Conscient du problème, le syndicat médical ReAGJIR lance une campagne en ligne, HealthBuster, pour mettre les créateurs de contenu face à leurs responsabilités. Le principe ? Via un compte TikTok qui ambitionne de sensibiliser aux risques des conseils médicaux erronés, le syndicat confronte les auteurs de ces vidéos à la dangerosité de leurs recommandations. En utilisant la technologie du deepfake et avec la collaboration de professionnels du secteur, ReAGJIR recrée les vidéos des influenceurs ayant relayé des conseils médicaux douteux en montrant cette fois les conséquences négatives associées à ces pratiques.

Deepfake pour intriguer les utilisateurs des réseaux sociaux

Par exemple, un des contenus du compte reprend la vidéo d’une jeune femme conseillant à sa communauté de s’insérer des gousses d’ail dans les narines pour décongestionner les bronches. En utilisant un deepfake, le syndicat fait dire de manière artificielle à la jeune femme que « ce conseil ne vous guérira pas et il aurait pu avoir des risques sur ma santé ». À la fin de chaque vidéo le syndicat précise qu’il s’agit d’une intelligence artificielle et fait intervenir un professionnel de santé qui détaille point par point les risques médicaux de telles pratiques.

« En utilisant le deepfake on espère avoir une accroche pour intriguer les jeunes. On ne veut pas avoir uniquement un discours institutionnel qui peut rebuter les utilisateurs des réseaux sociaux. On veut reprendre les codes des plateformes » explique le Docteur Raphaël Dachicourt, médecin généraliste basé à Croix (Nord) et président national du syndicat ReAGJIR. Organisation professionnelle créée en 2008, ce syndicat représente les médecins généralistes remplaçants, installés depuis moins de 5 ans et les jeunes universitaires de médecine générale. « Nous sommes de jeunes professionnels. On est, nous aussi, sur les réseaux sociaux. On peut porter une voix médicale et jeune » avance-t-il.

« Parfois on a peur de ce qu’on voit »

Selon lui, si les personnes plus âgées peuvent aussi tomber sur des conseils erronés en ligne, les jeunes, souvent en meilleure santé, consultent moins le corps médical. « Souvent, mes patients me demandent mon avis sur des conseils santé qu’ils ont vus sur les réseaux sociaux. Parfois on a peur de ce qu’on voit. On peut faire de la prévention auprès de nos patients mais les jeunes prennent moins rendez-vous chez le médecin. Donc il y a une partie de la population à laquelle on n’a pas accès » s’inquiète le Docteur Dachicourt.

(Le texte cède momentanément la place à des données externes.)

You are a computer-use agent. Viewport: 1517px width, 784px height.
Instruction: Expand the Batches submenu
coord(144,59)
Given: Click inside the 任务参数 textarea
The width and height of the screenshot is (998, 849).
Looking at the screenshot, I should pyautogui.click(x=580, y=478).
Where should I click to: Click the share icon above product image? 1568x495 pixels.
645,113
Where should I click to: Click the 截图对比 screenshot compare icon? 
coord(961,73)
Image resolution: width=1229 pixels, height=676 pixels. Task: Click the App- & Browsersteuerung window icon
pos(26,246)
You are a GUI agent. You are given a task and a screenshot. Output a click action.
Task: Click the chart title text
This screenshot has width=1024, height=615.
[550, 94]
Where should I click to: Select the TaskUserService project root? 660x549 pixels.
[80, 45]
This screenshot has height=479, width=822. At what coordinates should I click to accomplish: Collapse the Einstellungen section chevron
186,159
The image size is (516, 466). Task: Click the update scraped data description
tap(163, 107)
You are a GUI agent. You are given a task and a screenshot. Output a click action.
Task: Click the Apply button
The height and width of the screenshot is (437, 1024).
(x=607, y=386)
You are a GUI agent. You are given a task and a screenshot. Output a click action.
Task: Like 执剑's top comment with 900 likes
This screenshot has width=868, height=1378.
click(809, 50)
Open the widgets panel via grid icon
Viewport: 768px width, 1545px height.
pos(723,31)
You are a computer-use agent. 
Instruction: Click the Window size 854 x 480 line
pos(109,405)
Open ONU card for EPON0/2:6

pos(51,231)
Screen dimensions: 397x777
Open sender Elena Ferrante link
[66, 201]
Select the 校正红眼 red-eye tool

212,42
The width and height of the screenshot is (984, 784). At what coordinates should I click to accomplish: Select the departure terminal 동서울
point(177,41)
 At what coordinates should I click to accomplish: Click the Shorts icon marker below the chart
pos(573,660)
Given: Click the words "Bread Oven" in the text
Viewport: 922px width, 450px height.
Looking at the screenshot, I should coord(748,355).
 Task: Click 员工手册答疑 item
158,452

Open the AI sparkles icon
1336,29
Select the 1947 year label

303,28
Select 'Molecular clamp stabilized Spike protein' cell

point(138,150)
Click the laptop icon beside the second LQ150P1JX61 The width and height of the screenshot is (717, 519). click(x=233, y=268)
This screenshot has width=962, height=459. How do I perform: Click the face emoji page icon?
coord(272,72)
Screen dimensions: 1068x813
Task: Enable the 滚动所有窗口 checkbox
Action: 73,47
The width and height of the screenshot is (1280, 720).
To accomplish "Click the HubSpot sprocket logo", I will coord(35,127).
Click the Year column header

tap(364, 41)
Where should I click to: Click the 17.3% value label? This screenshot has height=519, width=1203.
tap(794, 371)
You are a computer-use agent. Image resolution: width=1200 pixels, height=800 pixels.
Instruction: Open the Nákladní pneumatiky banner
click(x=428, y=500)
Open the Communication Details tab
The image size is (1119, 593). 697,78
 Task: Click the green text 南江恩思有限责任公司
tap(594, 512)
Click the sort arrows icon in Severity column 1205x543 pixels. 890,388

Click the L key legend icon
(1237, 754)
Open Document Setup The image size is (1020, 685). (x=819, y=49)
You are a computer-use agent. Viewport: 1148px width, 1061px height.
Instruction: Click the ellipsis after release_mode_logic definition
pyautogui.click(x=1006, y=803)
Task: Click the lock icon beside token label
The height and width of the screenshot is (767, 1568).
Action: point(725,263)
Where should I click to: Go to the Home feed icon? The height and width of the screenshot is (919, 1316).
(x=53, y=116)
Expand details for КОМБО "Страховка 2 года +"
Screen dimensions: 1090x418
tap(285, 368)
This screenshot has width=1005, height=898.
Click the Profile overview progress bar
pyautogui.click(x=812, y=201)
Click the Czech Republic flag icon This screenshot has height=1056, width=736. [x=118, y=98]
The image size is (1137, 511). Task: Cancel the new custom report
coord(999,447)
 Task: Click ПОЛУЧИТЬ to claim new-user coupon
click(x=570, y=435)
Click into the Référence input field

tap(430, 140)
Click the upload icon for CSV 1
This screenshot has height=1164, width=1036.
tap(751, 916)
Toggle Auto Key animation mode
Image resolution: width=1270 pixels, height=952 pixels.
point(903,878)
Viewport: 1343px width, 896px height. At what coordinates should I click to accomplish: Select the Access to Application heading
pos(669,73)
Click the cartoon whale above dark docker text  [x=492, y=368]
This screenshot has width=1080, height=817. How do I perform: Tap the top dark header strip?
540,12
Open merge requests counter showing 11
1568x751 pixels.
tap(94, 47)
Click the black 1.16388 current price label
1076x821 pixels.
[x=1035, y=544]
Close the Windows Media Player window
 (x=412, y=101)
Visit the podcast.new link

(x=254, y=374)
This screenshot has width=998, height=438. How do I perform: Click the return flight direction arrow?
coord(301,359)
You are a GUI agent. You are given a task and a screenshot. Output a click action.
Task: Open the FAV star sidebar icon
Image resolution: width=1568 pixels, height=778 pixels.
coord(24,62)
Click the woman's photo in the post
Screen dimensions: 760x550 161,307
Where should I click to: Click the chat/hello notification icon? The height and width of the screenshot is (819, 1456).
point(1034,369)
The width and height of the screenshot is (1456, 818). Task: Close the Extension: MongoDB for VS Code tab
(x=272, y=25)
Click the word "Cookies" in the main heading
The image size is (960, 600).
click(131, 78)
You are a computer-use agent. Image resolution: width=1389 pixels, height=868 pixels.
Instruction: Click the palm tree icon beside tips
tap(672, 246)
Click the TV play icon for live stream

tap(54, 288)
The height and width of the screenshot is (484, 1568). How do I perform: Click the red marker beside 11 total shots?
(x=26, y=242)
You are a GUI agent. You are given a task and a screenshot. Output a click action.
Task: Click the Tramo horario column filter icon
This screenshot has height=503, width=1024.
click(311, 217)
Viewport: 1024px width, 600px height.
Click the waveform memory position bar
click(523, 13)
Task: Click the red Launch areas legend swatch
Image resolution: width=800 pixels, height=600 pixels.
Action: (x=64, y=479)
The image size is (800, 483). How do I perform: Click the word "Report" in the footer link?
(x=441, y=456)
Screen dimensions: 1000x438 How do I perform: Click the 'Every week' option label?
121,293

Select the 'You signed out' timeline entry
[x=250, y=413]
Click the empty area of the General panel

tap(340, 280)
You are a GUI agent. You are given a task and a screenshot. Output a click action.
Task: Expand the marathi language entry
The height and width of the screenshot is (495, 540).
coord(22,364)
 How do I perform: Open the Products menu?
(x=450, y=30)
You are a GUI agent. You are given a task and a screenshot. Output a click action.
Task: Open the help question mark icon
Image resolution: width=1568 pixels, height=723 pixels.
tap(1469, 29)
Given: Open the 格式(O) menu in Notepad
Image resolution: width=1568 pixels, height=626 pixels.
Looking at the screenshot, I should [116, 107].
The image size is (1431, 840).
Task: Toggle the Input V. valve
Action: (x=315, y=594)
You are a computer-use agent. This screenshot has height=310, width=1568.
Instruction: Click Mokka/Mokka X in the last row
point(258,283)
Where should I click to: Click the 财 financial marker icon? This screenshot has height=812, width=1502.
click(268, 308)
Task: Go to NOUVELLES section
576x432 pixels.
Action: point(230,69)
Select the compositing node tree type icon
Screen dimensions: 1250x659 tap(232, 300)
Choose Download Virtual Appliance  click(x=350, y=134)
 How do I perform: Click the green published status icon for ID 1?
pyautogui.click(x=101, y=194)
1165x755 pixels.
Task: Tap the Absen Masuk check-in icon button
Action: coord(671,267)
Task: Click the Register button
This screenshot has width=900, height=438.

Si les vidéos publiées sur le compte TikTok HealthBuster ne cumulent pas encore beaucoup de visionnages, le syndicat espère gagner en visibilité. « On va continuer notre campagne tant qu’on pourra. Pour l’instant, on a surtout des retours des professionnels du secteur qui nous félicitent pour l’initiative » précise le Docteur Dachicourt.

Une charte publiée par l’Ordre des médecins

En janvier, le Conseil national de l’Ordre des médecins (Cnom) rendait publique la « charte du médecin créateur de contenu responsable » visant à encadrer les bonnes pratiques des professionnels du secteur de la santé qui partagent leur expertise en ligne. Avec cette charte déclinée en dix principes, l’Ordre ambitionne de « favoriser une information médicale à la fois rigoureuse et accessible et de protéger la santé publique ».

En la signant, les professionnels s’engagent à produire sur les réseaux sociaux du contenu pédagogique, médical et scientifique vulgarisé, et à ne faire la promotion « d’aucune pratique ou thérapeutique non validée scientifiquement ».